- Document section -

• • • • • • •

Fall 2023

The Museum in the Digital Age

Listed in: Art and the History of Art, as ARHA-280  |  Asian Languages and Civilizations, as ASLC-280

Faculty

Yael R. Rice (Section 01)

Description

(Offered as ARHA 280 and ASLC 280) Over recent decades, museums have made their collections increasingly accessible online. Curators, in turn, have expanded the limits of museum display and interpretation through experimentation with online exhibitions, onsite digital presentations, 3-D holographic projections, interactive mapping and storytelling, and network graphing. Others have made use of these and other digital tools for their own research, including to track the dispersal of looted and illegally exported objects. But what are the ramifications of this turn towards the digital? What does it mean to study museums and access their collections through the lenses of data, metadata, and digitization? What and whom do these digital shifts privilege? How might these new approaches shed light on the histories of museums, in particular their connections with colonialism, nationalism, and the trafficking of cultural heritage?

• • • • • • •

- Raw records -
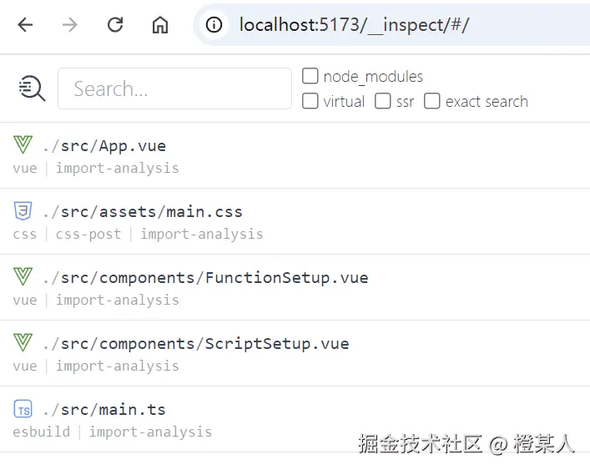Go to browser home page icon
Screen dimensions: 590x470
coord(160,25)
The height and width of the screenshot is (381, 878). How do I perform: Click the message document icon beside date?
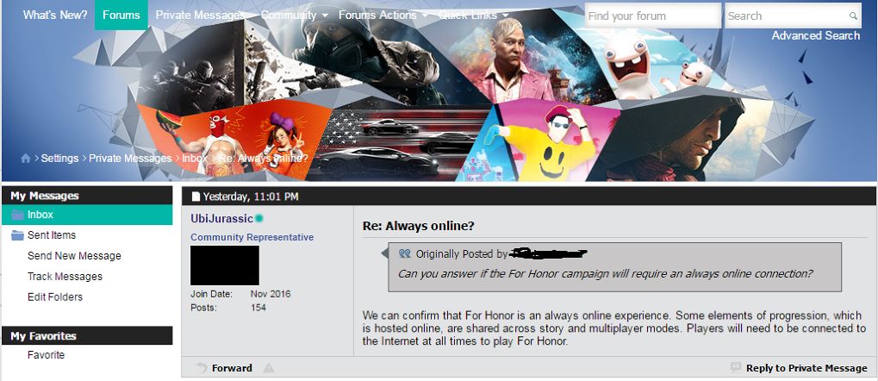tap(196, 197)
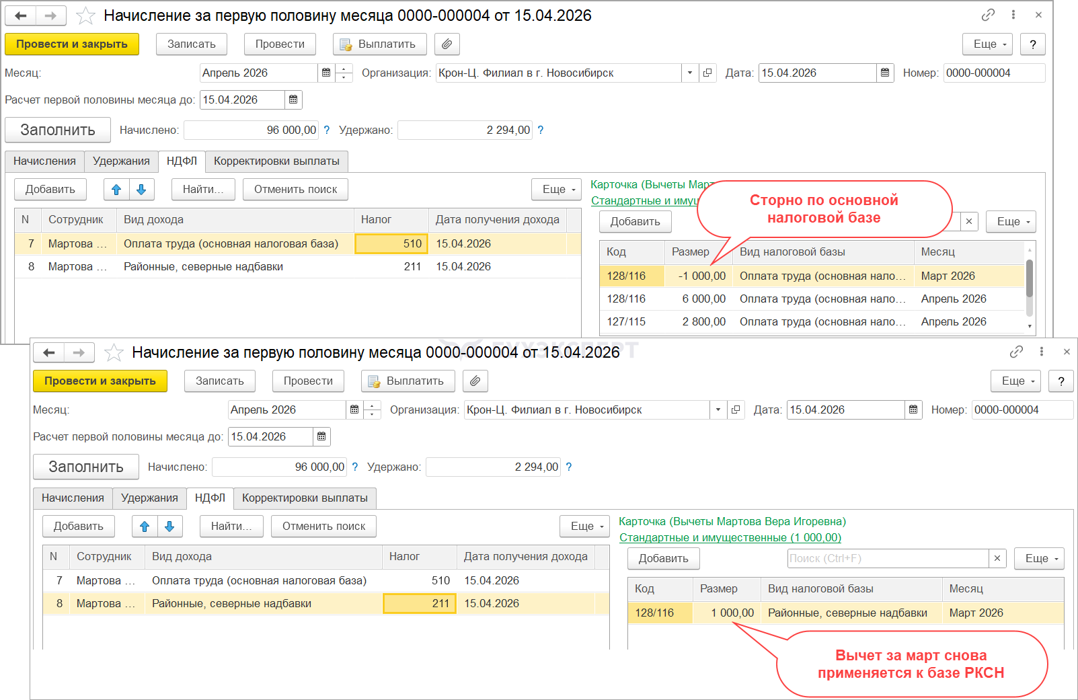
Task: Clear the Поиск search field with the X
Action: pyautogui.click(x=997, y=558)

• • • • • • •

- Task instructions -
Return the part of the course description between "The Museum in" and "Rice (Section 01)", inclusive, copied word for word.

- Full answer -
The Museum in the Digital Age

Listed in: Art and the History of Art, as ARHA-280  |  Asian Languages and Civilizations, as ASLC-280

Faculty

Yael R. Rice (Section 01)